On the other hand, the functional analysis of PRP infusion effectiveness is clarified. The intrauterine infusion of aPRP can promote endometrial regeneration after endometrial damage and improve endometrial receptivity in a DE rat model by restoring the histological structure. Furthermore, aPRP treatment augmented receptivity outcomes. The rats carried full-term pregnancies and delivered healthy pups, thereby, ascertaining the clinical use of aPRP in disrupted endometrium. The results suggest that aPRP infusion may be a productive approach for treating impaired endometrium in the clinical setting.
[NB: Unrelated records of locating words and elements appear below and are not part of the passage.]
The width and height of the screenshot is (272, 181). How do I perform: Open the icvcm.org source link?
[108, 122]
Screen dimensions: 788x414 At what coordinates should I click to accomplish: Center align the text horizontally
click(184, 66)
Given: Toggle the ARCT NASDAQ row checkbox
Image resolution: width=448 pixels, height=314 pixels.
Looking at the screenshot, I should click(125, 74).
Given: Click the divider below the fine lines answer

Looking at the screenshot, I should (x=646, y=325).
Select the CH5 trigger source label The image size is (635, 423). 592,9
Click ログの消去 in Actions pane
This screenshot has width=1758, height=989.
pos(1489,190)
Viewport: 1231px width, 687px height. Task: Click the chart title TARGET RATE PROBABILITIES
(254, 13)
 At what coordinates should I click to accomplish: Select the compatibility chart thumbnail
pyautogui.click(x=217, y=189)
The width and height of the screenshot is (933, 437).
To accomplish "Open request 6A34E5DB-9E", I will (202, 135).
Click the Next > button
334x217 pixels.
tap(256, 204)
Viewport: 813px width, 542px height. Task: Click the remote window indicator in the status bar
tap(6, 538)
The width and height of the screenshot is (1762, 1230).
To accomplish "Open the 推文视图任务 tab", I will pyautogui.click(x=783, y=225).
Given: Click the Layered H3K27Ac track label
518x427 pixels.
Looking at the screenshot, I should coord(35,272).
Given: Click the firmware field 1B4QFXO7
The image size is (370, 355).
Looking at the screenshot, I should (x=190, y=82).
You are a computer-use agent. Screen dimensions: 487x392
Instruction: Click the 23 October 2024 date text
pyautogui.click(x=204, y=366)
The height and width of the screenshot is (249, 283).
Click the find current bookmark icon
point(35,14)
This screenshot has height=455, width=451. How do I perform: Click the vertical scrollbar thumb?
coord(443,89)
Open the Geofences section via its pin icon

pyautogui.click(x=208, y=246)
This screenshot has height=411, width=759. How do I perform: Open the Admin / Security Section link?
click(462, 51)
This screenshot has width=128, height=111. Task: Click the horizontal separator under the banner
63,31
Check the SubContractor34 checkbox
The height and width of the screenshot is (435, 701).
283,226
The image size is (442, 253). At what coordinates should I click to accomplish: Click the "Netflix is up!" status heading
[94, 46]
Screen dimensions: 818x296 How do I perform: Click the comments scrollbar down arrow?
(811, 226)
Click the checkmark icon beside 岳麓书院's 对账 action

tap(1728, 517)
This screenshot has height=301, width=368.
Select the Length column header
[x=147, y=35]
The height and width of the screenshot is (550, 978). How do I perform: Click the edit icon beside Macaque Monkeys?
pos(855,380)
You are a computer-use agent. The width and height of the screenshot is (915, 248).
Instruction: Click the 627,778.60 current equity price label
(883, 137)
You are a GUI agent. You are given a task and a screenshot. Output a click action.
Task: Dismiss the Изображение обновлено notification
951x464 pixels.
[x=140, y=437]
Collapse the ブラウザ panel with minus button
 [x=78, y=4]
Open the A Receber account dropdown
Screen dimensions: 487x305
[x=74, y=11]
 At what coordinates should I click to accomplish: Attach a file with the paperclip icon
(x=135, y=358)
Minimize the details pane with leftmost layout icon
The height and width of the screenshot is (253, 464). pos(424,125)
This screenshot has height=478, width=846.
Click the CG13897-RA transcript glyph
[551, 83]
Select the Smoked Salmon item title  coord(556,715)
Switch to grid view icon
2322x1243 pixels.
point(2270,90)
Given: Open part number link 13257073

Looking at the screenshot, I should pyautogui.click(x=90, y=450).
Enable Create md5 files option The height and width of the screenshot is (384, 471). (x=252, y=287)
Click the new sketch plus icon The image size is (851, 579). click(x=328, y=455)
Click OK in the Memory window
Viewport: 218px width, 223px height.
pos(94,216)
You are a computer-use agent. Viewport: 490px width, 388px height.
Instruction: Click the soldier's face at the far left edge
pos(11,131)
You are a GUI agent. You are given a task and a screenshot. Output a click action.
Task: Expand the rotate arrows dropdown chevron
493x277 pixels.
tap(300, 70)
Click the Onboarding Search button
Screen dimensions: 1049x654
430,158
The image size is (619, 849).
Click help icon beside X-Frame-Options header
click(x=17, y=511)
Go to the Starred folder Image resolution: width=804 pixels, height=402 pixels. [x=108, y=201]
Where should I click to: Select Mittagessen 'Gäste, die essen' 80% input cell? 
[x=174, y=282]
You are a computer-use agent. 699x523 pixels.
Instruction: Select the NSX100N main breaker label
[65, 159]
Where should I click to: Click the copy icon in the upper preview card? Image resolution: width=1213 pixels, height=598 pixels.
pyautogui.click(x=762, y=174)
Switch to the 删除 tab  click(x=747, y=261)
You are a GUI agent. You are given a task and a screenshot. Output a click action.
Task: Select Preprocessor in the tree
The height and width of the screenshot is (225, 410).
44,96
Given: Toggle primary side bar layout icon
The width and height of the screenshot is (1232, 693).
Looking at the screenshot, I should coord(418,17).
Another significant task is to determine which PRP elements improve which pathways and to investigate the underlying mechanisms. The PRP infusion affects the pro-inflammatory factors and endometrial proliferation, emphasizing the valuable effect of aPRP treatment in the murine model. We demonstrated that aPRP helps down-regulate fibrosis, restores endometrial function and improves implantation outcomes following endometrial disturbance in rats, enabling full term delivery and live births. These promoting findings set up the theoretical basis for the capacity of aPRP to promote endometrial regeneration and improve implantation outcomes. It will support the clinical application of aPRP treatment with compromised endometrial pathologies.

Conclusion

This study showed the positive effects of aPRP as a potential treatment for disturbed unresponsive endometrium. The clinical application of aPRP and its effects on compromised endometrium is still at a preliminary stage. Further explorations of study and clinical trials are necessitated for the optimization of aPRP application along with a larger randomized study to determine the effect of PRP in implantation failure in humans.